From the English Wikipedia page on Gundahar:

Gunther (Gundahar, Gundahari, Latin Gundaharius or Gundicharius, Old English Gūðhere, Old Norse Gunnarr, anglicised as Gunnar) is the German name of a semi-legendary king of Burgundy of the early 5th century. Legendary tales about him appear in Latin, medieval Middle High German, Old Norse, and Old English texts, as well as JRR Tolkien's The Legend of Sigurd and Gudrun. All of these sources concern his relations with Siegfried (Sigurd in Old Norse) and his death by treachery in the hall of Attila the Hun.

Historical information

In 406 the Alans, Vandals, the Suevi, and possibly the Burgundians crossed the Rhine and invaded Gaul. In 411, the Burgundian king Gundahar or Gundicar set up a puppet emperor, Jovinus, in cooperation with Goar, king of the Alans. With the authority of the Gallic emperor that he controlled, Gundahar settled on the left or western (i.e. Roman) bank of the Rhine, between the river Lauter and the Nahe, seizing Worms, Speyer, and Strasbourg. Apparently as part of a truce, the Emperor Honorius later officially "granted" them the land. Olympiodorus of Thebes also mentions a Guntiarios who was called "commander of the Burgundians" in the context of the 411 usurping of Germania Secunda by Jovinus. (Prosper, a. 386)
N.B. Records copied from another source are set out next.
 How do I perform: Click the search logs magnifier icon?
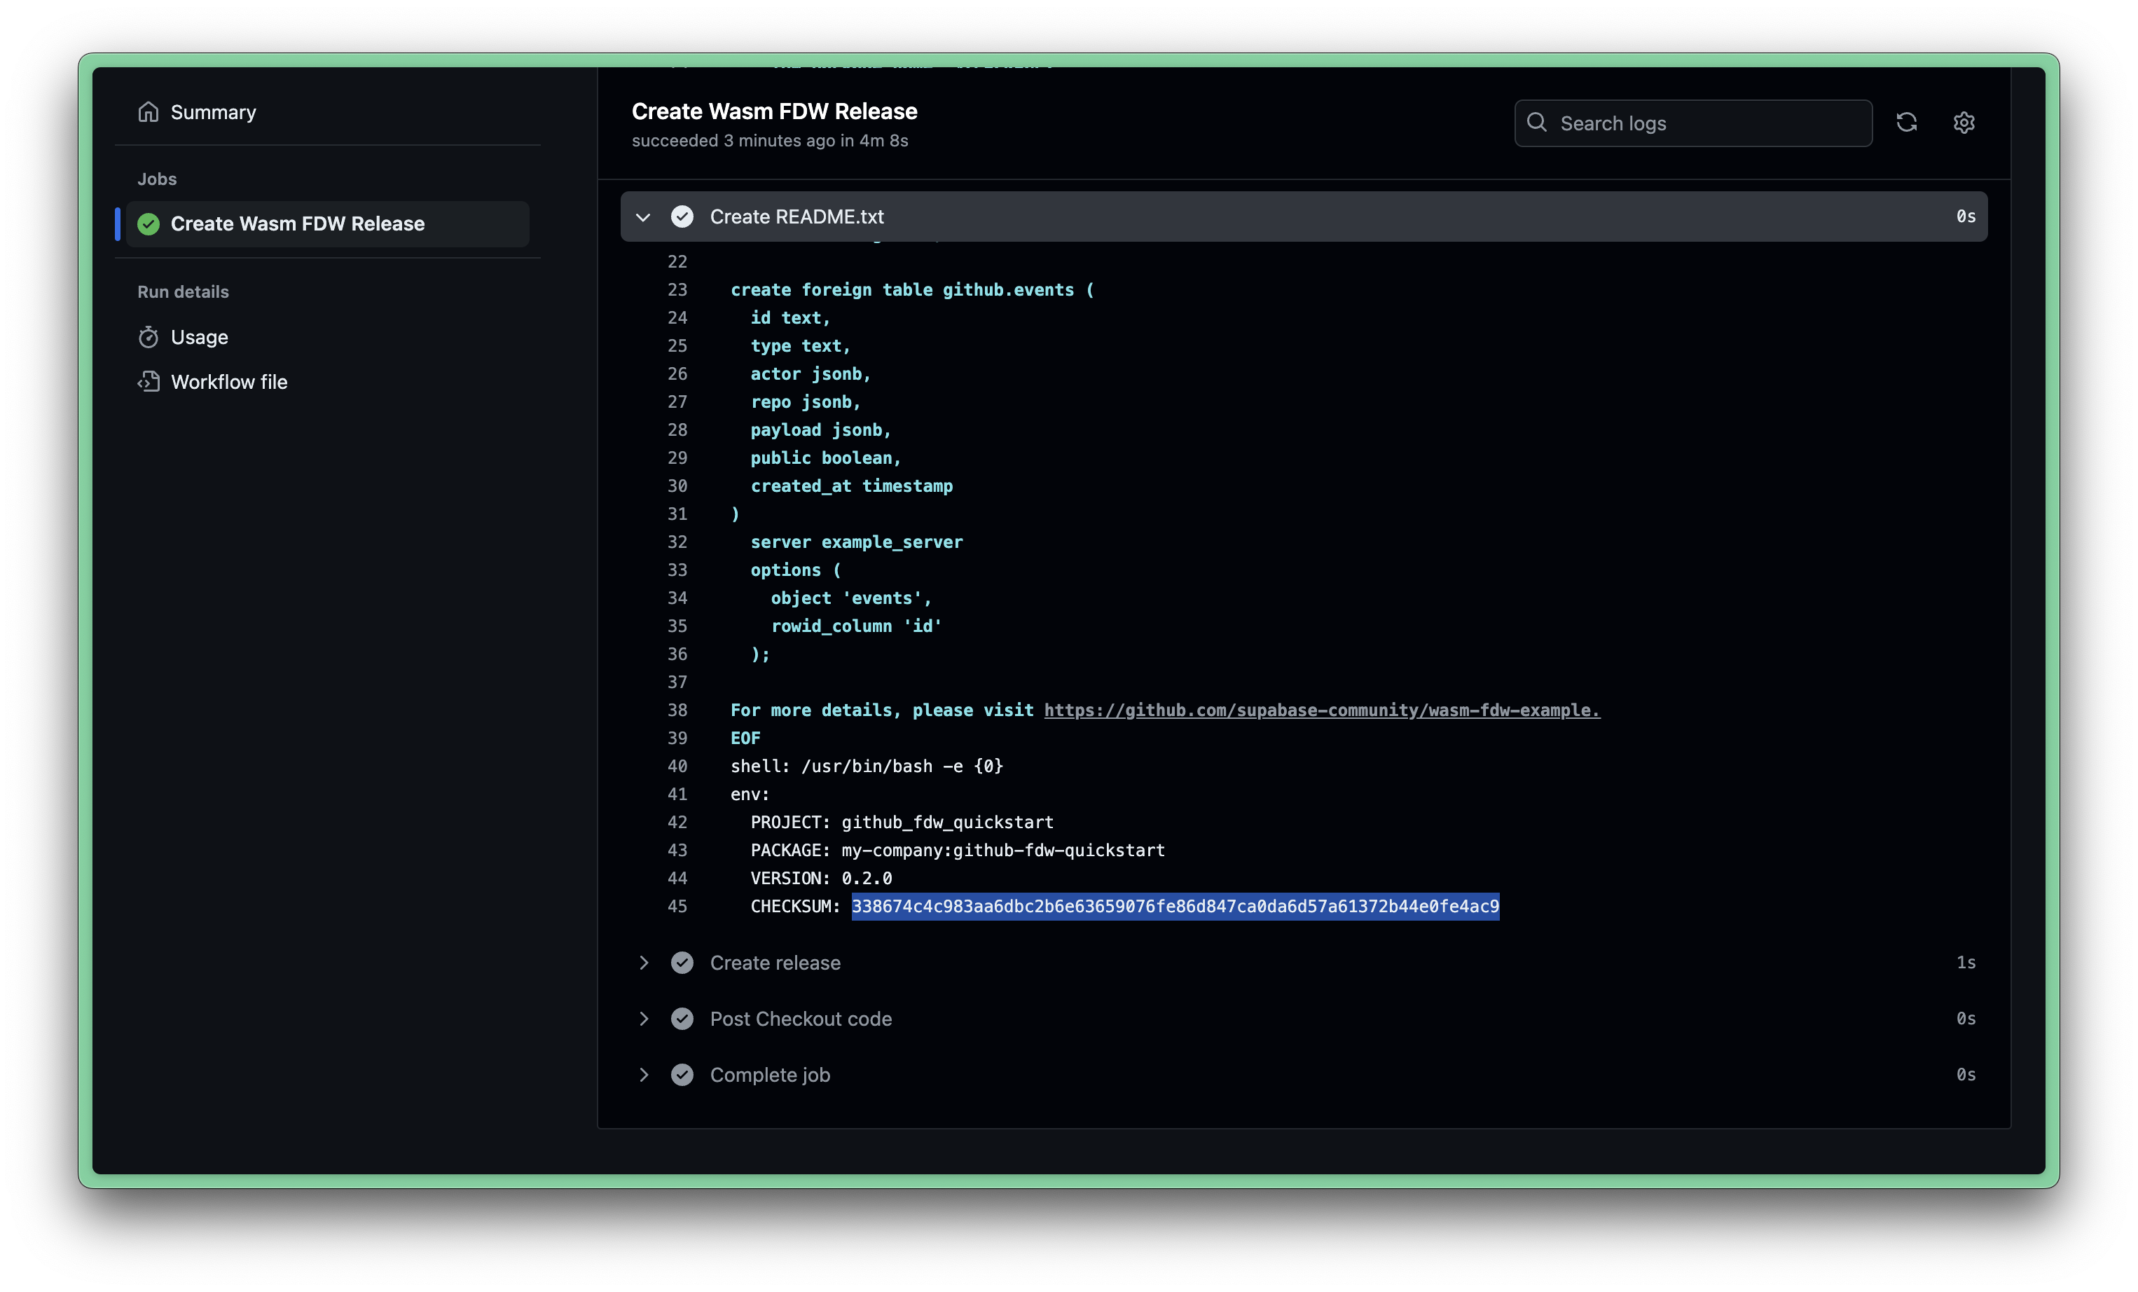click(x=1536, y=122)
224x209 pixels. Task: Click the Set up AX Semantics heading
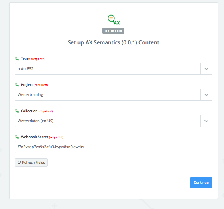click(114, 42)
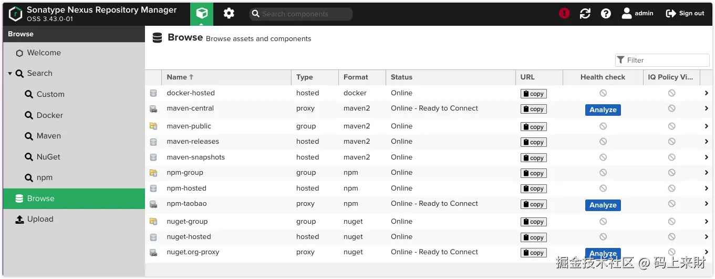
Task: Click the Sonatype Nexus logo icon
Action: (16, 14)
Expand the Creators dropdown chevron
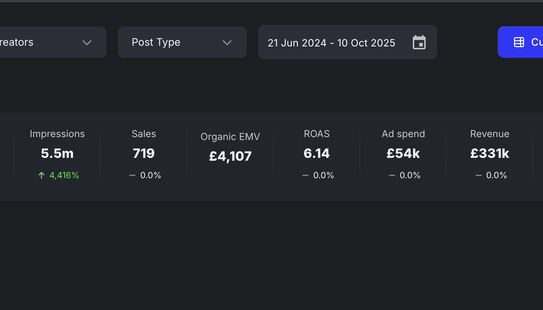The width and height of the screenshot is (543, 310). tap(87, 43)
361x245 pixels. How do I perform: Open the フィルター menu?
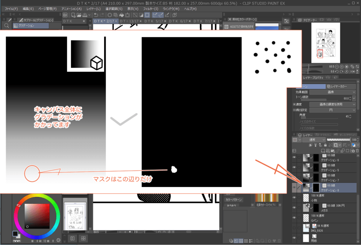tap(150, 9)
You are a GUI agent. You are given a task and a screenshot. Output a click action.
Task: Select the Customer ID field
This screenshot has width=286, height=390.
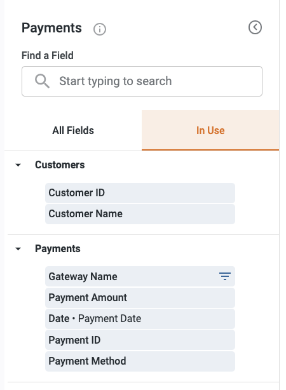point(140,193)
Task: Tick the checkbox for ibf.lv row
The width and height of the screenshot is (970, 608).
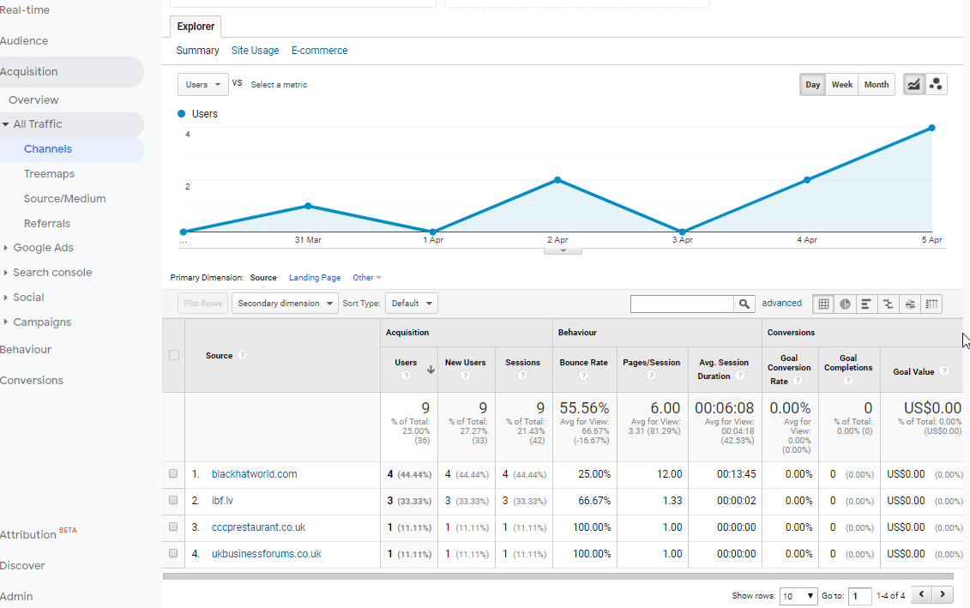Action: [174, 501]
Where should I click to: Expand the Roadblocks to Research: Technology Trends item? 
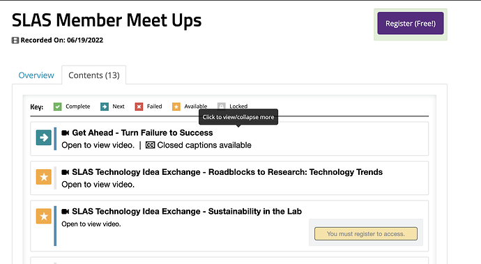tap(227, 172)
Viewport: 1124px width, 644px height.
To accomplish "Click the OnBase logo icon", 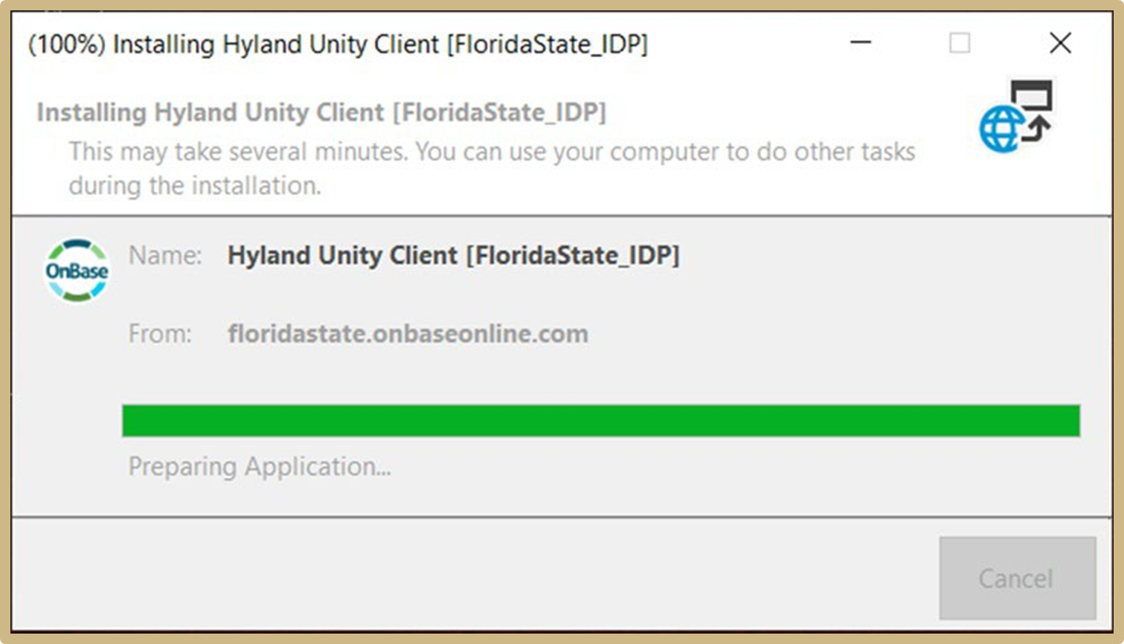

Despite their new status as foederati, Burgundian raids into Roman upper Gallia Belgica became intolerable and were ruthlessly brought to an end in 436, when the Roman general Flavius Aetius called in Hun mercenaries who overwhelmed the Rhineland kingdom (with its capital at the old Celtic Roman settlement of Borbetomagus, now called Worms) in 437. Gundahar was killed in the fighting, reportedly along with the majority of the Burgundian tribe. (Prosper; Chronica Gallica 452; Hydatius; and Sidonius Apollinaris)

In legend

The destruction of Worms and the Burgundian kingdom by the Huns became the subject of heroic legends that were afterwards incorporated into many works of medieval literature such as the Middle High German epic poem, the Nibelungenlied, where King Gunther and Queen Brünhild hold their court at Worms, and Siegfried comes to woo Gunther's sister Kriemhild. (In Old Norse sources the names are Gunnar, Brynhild, Sigurd and Gudrun as normally rendered in English.)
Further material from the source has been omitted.